(Your instructions) The answer must be only the lines below from the one holding "Viewport: 1998px width, 842px height." down to the one holding "Given: Click the 確定 confirm button", ends included, printed exactly; please omit all pictures.

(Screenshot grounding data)
□ □ □

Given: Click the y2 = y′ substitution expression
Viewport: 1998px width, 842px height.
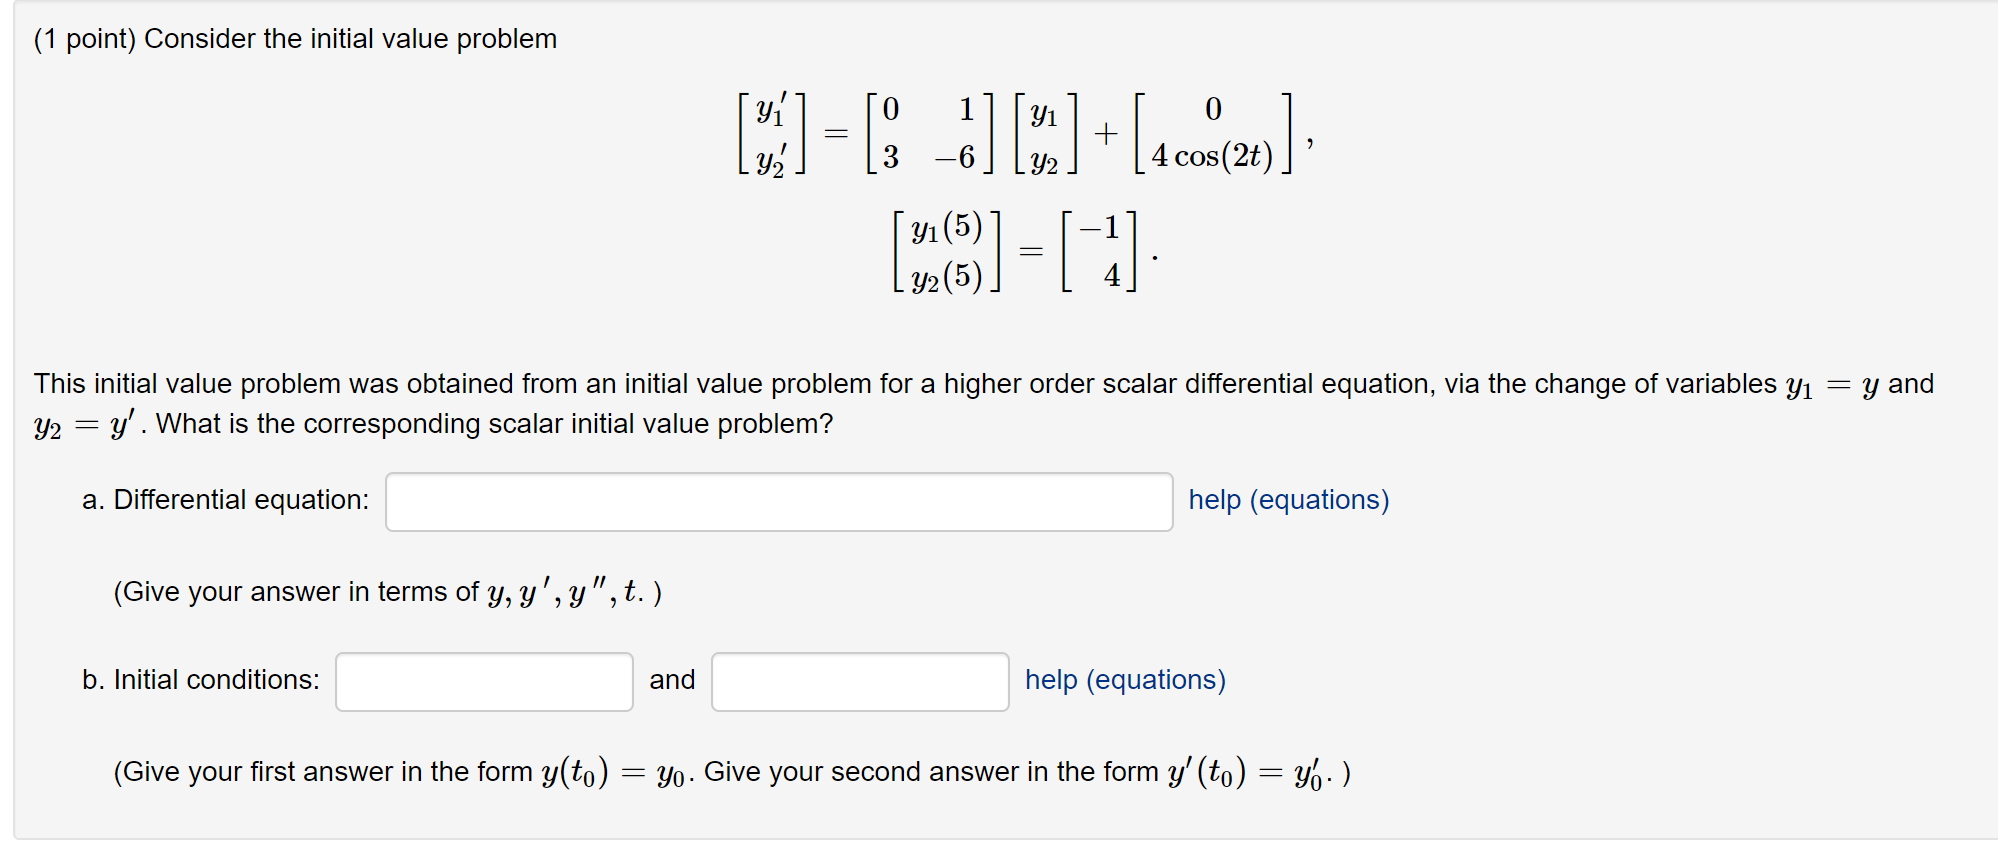Looking at the screenshot, I should (84, 425).
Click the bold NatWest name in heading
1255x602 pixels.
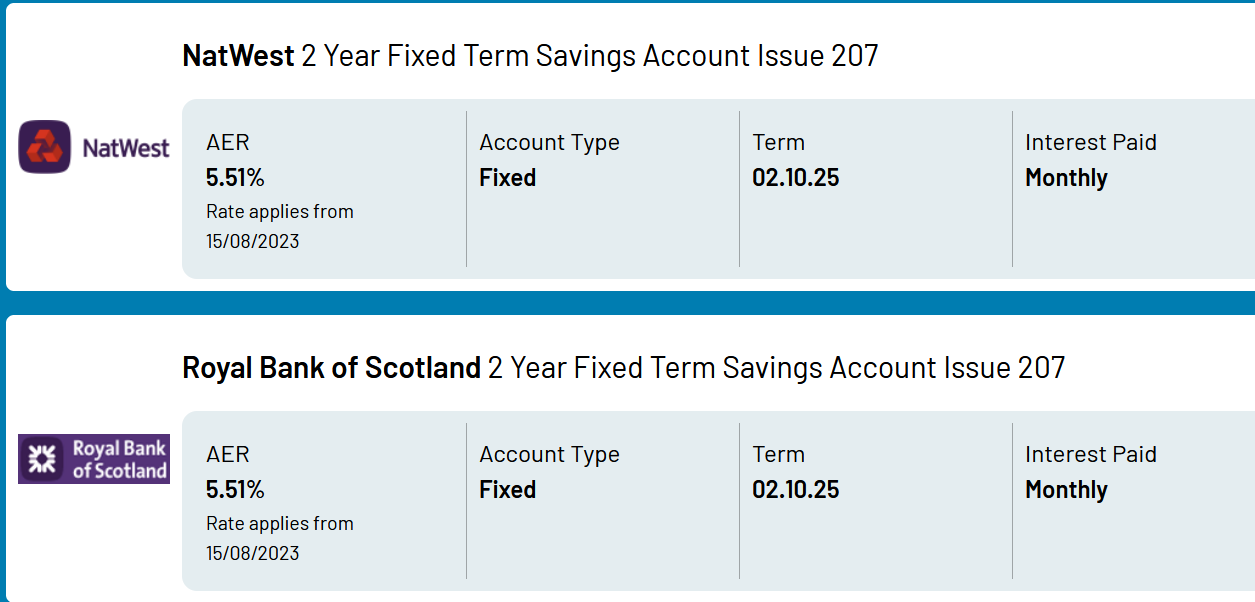tap(238, 55)

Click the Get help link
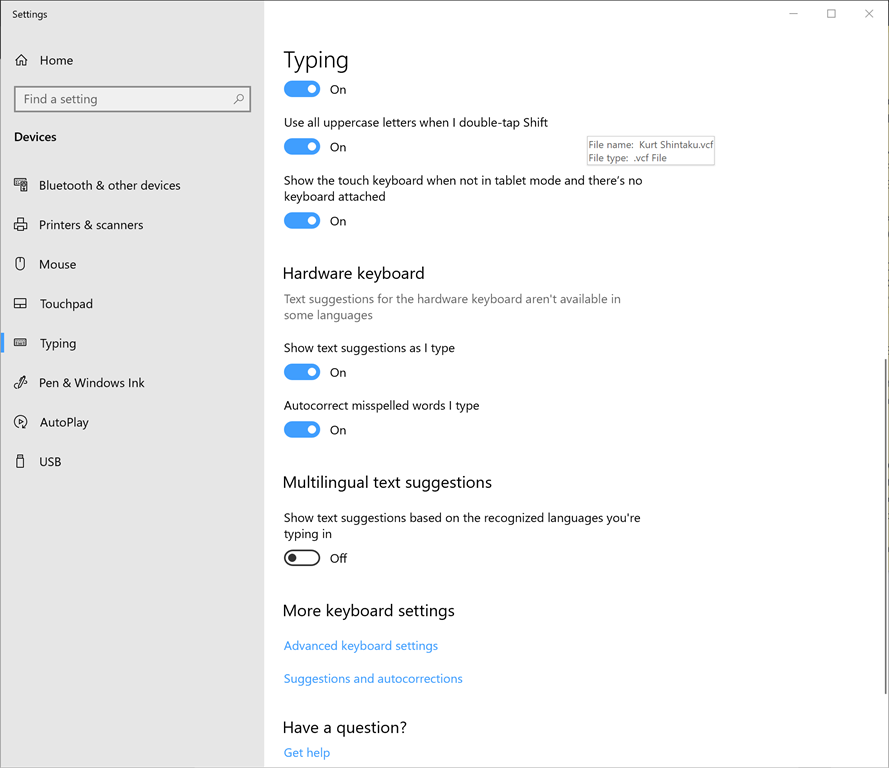pos(307,753)
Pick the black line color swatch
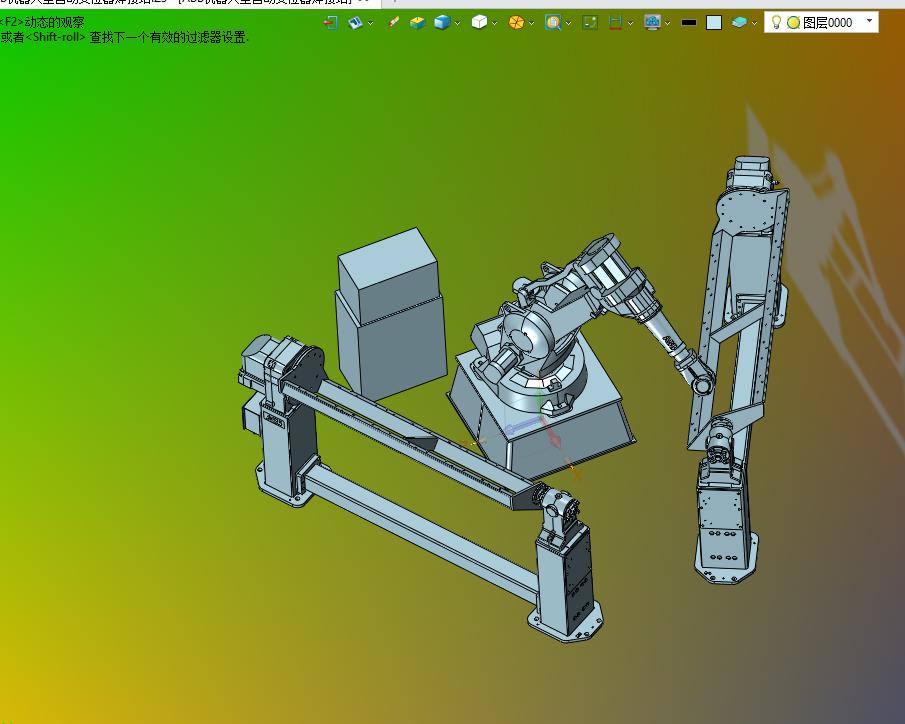 (x=689, y=23)
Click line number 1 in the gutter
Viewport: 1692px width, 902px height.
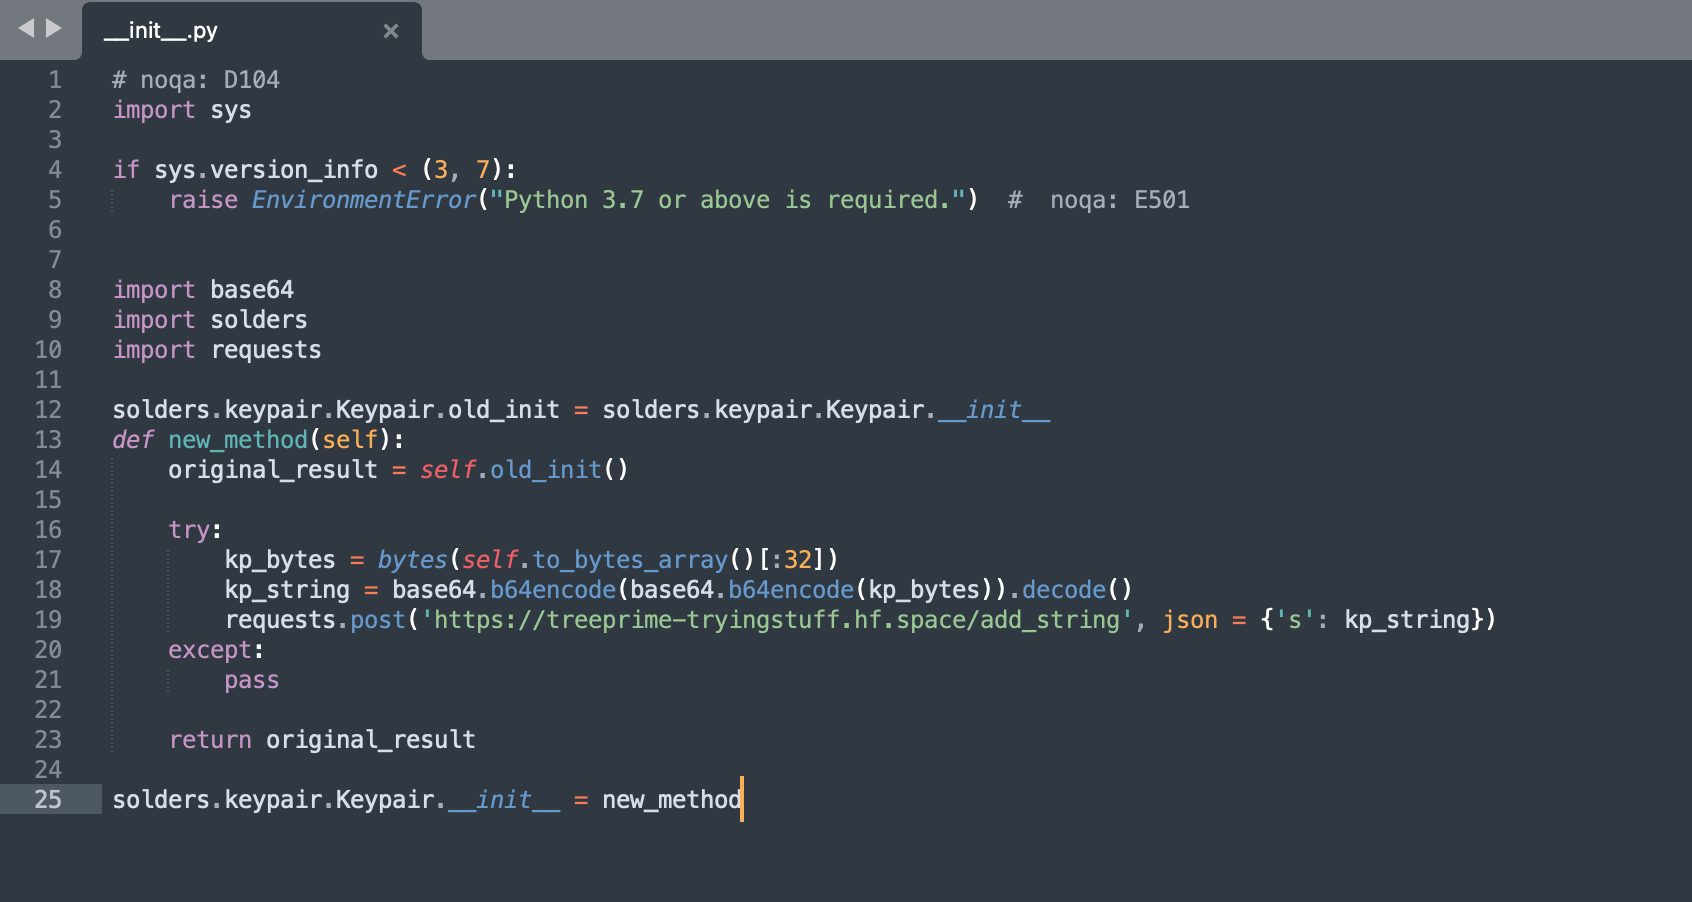55,80
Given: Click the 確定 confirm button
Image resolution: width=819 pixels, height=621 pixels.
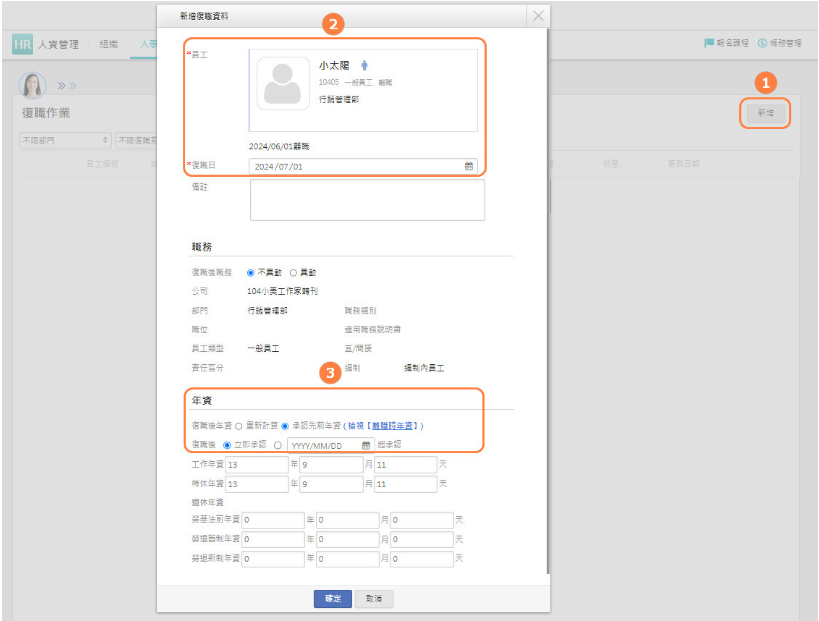Looking at the screenshot, I should (x=333, y=598).
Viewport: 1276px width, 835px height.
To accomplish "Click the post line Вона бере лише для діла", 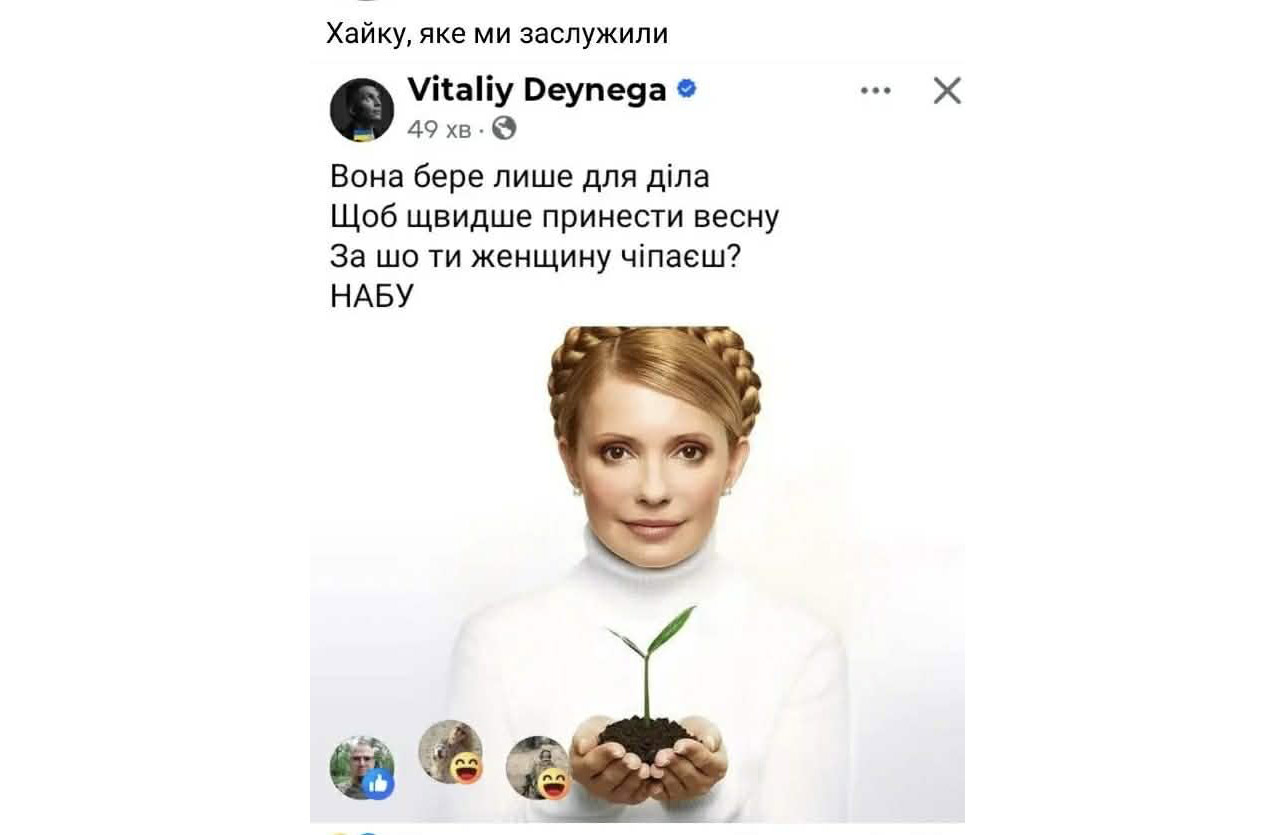I will (x=520, y=177).
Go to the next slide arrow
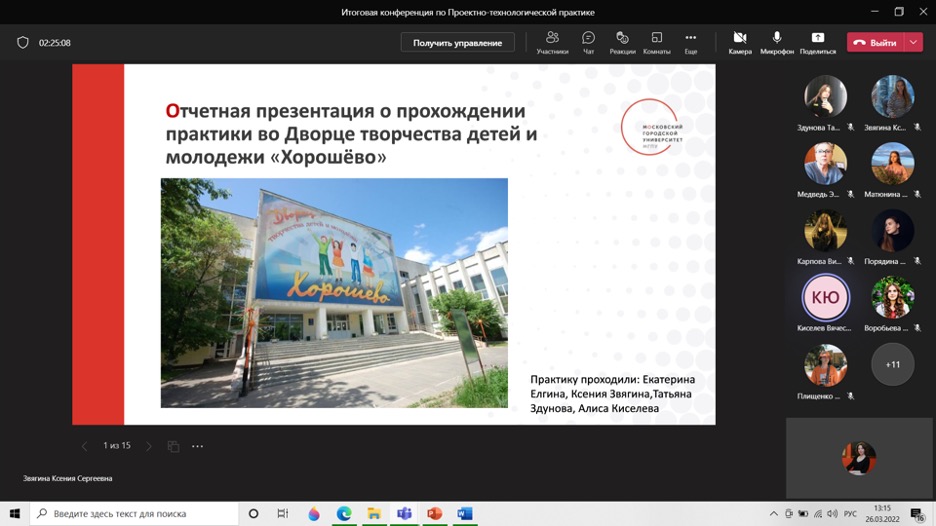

□ □ □

(Written response)
Viewport: 1998px width, 842px height.
Looking at the screenshot, I should (84, 425).
Click the bold NatWest name in heading
1255x602 pixels.
tap(238, 55)

Click the Get help link
pos(307,753)
Pick the black line color swatch
 (x=689, y=23)
Click line number 1 in the gutter
Viewport: 1692px width, 902px height.
55,80
Given: Click the 確定 confirm button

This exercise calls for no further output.